A Tungsten Deep Neural-Network Potential for Simulating Mechanical Property Degradation Under Fusion Service Environment
XiaoYang Wang, YiNan Wang, LinFeng Zhang, FuZhi Dai, Han Wang

TL;DR
This paper introduces a new deep learning interatomic potential for tungsten, enabling accurate atomistic simulations of its mechanical degradation in fusion environments, surpassing previous potentials in predictive capability.
Contribution
A novel three-body embedding descriptor integrated into the Deep-Potential framework for tungsten, trained with a concurrent learning method, improving simulation accuracy of defect and surface properties.
Findings
Accurately predicts elastic constants and defect formation energies.
Replicates complex dislocation core structures and migration pathways.
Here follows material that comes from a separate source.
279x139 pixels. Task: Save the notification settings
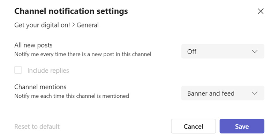(242, 126)
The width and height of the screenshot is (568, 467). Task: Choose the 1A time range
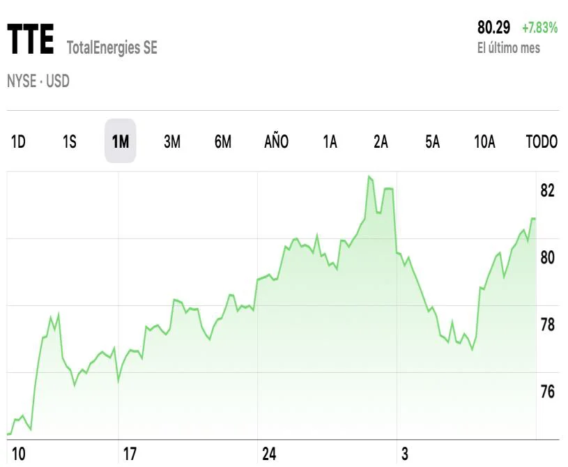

Suitable for simulating tungsten degradation under fusion conditions.
Abstract
Tungsten is a promising candidate material in fusion energy facilities. Molecular dynamics (MD) simulations reveal the atomistic scale mechanisms, so they are crucial for the understanding of the macroscopic property deterioration of tungsten under harsh and complex service environments. The interatomic potential used in the MD simulations is required to accurately describe a wide spectrum of relevant defect properties, which is by far challenging to the existing interatomic potentials. In this paper, we propose a new three-body embedding descriptor and hybridize it into the Deep-Potential (DP) framework, an end-to-end deep learning interatomic potential model. Trained with the dataset generated by a concurrent learning method, the potential model for tungsten, named by DP-HYB, is able to accurately predict a wide range of properties including elastic constants, stacking fault energy,…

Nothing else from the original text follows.